I voted for Montgomery County Executive Isiah Leggett. Budgets are tight, and he’s doing his best.
In early October 2011, a majority of county council members favored a proposed nonbinding resolution: the federal government should spend our tax dollars on the needs of ordinary Americans, not wars. It seemed rather milquetoast.
Leggett however, said that the peace resolution was “a dagger pointed directly at the heart of Montgomery County.” So, the motion was tabled. I wondered how to respond, but the news that week wrote a response for me:
ź Lockheed Martin’s lobbyist called Gov. Martin O’Malley, U.S. Rep. Chris Van Hollen and Leggett to remind them that it employs 5,200 people in Montgomery County.
ź George Will echoed rumors that Lockheed Martin could, if this peace nonsense continued, move its headquarters to Virginia.
ź Iraq (where 4,282-plus U.S. soldiers have died “fighting for freedom”) gave “key moral and financial support” to the dictator of Syria.
ź Occupy Wall Street sister demonstrations sprouted in U.S. cities.
ź CIA-sponsored thugs have so destabilized Somalia that radical militant Islamists are seizing control.

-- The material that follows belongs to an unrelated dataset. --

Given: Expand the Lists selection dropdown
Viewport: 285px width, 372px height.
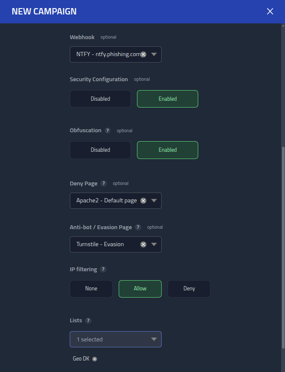Looking at the screenshot, I should tap(154, 339).
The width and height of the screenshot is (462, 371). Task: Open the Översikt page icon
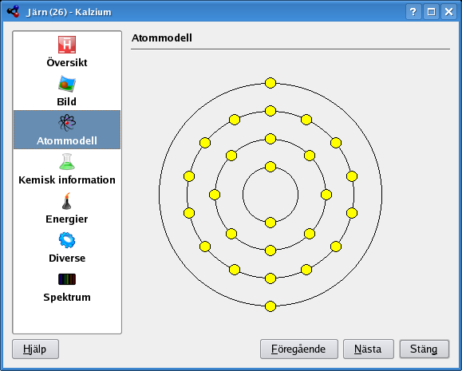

ź Finally, “The American Society of Civil Engineers estimates that $1.7 trillion is needed between now and 2020 to rebuild roads, bridges, waterlines, sewage systems, and dams that are reaching the end of their planned life cycles.” The Urban Institute estimates $2 trillion — numbers so huge the public can hardly comprehend it all.
Don’t we need Lockheed Martin’s F-35s to “protect our freedoms?” On Sept. 11, 2001, all of our ICBMs, jets, tanks, ships and submarines were useless. The retired, high-ranking U.S. military officers who advise the World Security Institute will tell you honestly that our arsenal secures resources and protects U.S. business interests, not our civil liberties. As President George W. Bush proudly stated in 2002, “We are an empire.”
An earlier president, Dwight D. “Ike” Eisenhower, warned about the military-industrial complex. Under perpetual war, U.S. presidents will be claiming the right to “disappear,” torture and even kill a U.S. citizen without first holding a trial. Oops — that’s already happened under Bush-Obama. Did anyone notice? Has freedom’s experiment ended so soon?
Why can’t our elected leaders work on economic conversion? Lockheed Martin can reclaim urban drinking water systems, transportation systems, bridges, dams, waterways, schools, urban centers, public parks, and coastal estuaries? Returning veterans can construct regional clean energy systems — solar, geothermal, wind, wave and tide. Lockheed Martin has large civilian projects ongoing. Let that side of the business grow.
With assistance from the Project on Government Oversight, we’ll also help Lockheed Martin executives kick an addiction to contract fraud.
These proposals might seem arrogant and foolish. But compare them to the fantasy of conjuring prosperity and freedom from perpetual war. Which is dream is crazier?
I have friends and neighbors who work for Lockheed Martin. We play tennis, worship and attend town hall meetings together. Maybe we can engage in a conversation, including the voice of James Madison, who said, “Of all the enemies to public liberty, war is, perhaps, the most dreaded, because it comprises and develops the germ of every other ... No nation could preserve its freedom in the midst of continual warfare.”
Steven Sellers Lapham, Gaithersburg
The writer is a member of Peace Action Montgomery, an anti-war advocacy group.